Incidentally, Jimmy shrugs at the idea that rodeo was a very dangerous thing to be doing. "I worked as a cowboy for some years, too. And I think I probably got more injuries from that than from riding those broncos."

"One of the hardest hats to make," Jimmy says, "is an old beat up one. Someone will bring in his grandfather's hat, that looks like it's been out in the backyard in heavy weather for years. It's got big stains. The brim is faded and it's lost its shape. You know, it looks terrible. But the guy loves it because it was his grandfather's. So he wants a new one just like it. In just as bad a condition, but a brand new one." Jimmy shrugs. "That's very hard to do." He surveys his shop and all the examples of his artisan craftsmanship. "But that's part of the game. That's what they want."

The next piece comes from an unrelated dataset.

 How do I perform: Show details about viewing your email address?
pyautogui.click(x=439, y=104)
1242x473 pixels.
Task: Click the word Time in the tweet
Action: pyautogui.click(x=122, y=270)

For Jimmy, the customer is king. "If I make a hat that suits you, it will become part of you," he says. "I've had people come into the store and the fellow will buy a cowboy hat for his wife, custom-designed, custom-fitted. And when she gets it, she'll say 'This is so beautiful, I want to hang it on a wall.' But you know, a year later, they'll come back in, and she'll have the hat on, and her husband will tell me 'Jimmy, she wears that hat everywhere she goes.'"

He looks around the shop, at the shelves and racks that hold the myriad non-custom hats he has built (nonetheless by hand, nonetheless of top quality) and nods. His own black hat adds unmistakable cachet to the gesture. "My favorite customer? Someone who's gonna appreciate it. And above all, no one that leaves here with one of my hats is gonna look silly. I make the top quality hat, and people like the fact that I can give them one."